Limitations of the current study system: 

This study has several limitations. First, the extreme imbalance in sample size between the two groups is critical. As a result, the marked class imbalance may have exaggerated the apparent between-group separation and limits the generalisability of the findings. These findings should be interpreted as hypothesis-generating rather than confirmatory, given the limited number of death events. Second, because the present work focused exclusively on data obtained immediately after hospital admission, some clinically relevant factors were not included. Examples include dementia and pulmonary function testing, the latter often being unreliable when performed in bedridden patients or in those experiencing temporary cognitive disturbance shortly after hospitalisation ^[7,16]. Third, the study could not compare outcomes directly with conventional mortality scoring systems in the same patients – such as the Nottingham Hip Fracture Score, ASA-PS, or the Charlson Comorbidity Index – due to insufficient background data ^[4,19]. For this reason, we intentionally avoided claiming that our method is superior to existing scoring systems. Fourth, the findings may not be fully applicable to all patients presenting to emergency departments, because extremely ill patients who were not selected for surgery were excluded from this database. Fifth, the prompt included contextual information such as the relatively low post-operative mortality rate in Japan. This instruction may have influenced the generated output values, acting as both a potential bias and a practical safeguard. Future work will remove this element to evaluate model behaviour without this constraint.

Future direction: 

We anticipate that ChatGPT will stimulate numerous innovative developments in orthopaedics by enabling new approaches beyond conventional knowledge frameworks. Many surgeons recognise that AI capabilities are continually advancing. Hirosawa et al. ^[20] demonstrated how diverse medical images – including clinical photographs and diagnostic imaging – can be incorporated into AI systems. In line with this evolving approach, our study integrated multiple forms of pre-operative data. Future studies may expand further to include dynamic information, such as videos of gait or speech, because these factors have also been reported to influence medical risk and prognosis ^[5]. Validation using external datasets and resampling techniques will be essential.
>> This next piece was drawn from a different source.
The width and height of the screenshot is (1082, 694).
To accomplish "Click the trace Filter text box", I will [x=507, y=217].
This study suggests that ChatGPT, particularly GPT-5, may enable exploratory separation between survivors and non-survivors after multimodal integration of pre-operative clinical information in pertrochanteric fracture patients. This should not be interpreted as proof of predictive validity. Rather, these findings indicate that a generative AI–assisted multimodal approach may provide clinically meaningful insights and support medical reasoning in orthopaedic practice.
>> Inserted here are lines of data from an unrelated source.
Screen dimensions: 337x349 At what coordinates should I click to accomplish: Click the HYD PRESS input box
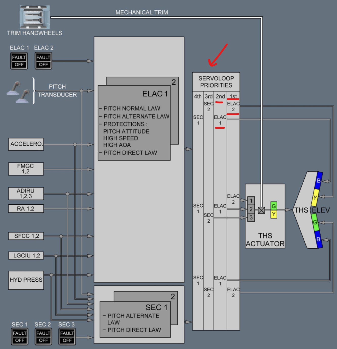pos(26,280)
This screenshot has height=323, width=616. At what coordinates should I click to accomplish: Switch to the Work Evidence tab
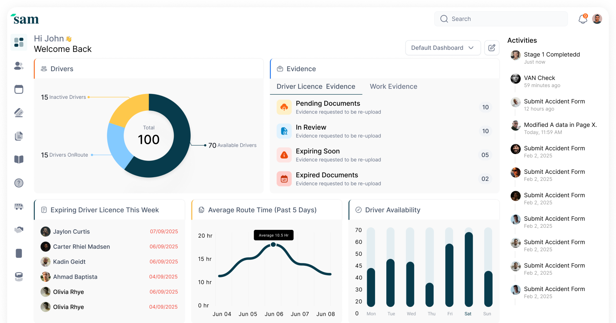393,87
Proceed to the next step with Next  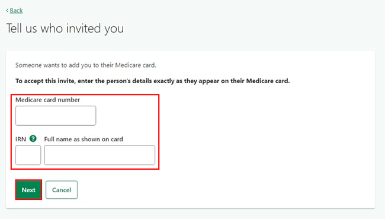coord(28,190)
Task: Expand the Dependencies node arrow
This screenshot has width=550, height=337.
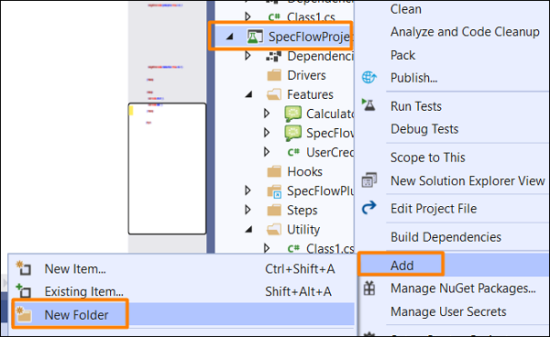Action: (248, 56)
ChatGPT-assisted multimodal integration of routine preoperative data may help synthesise complex clinical information in elderly hip fracture patients. This approach demonstrated reproducible separation between survivors and non-survivors, particularly with GPT-5. These findings should not be interpreted as predictive accuracy due to the exploratory design and marked class imbalance; rather, they reflect a structured form of clinical reasoning based on heterogeneous data integration. AI-assisted multimodal assessment may serve as a practical prototype to support complex decision-making in daily orthopaedic practice.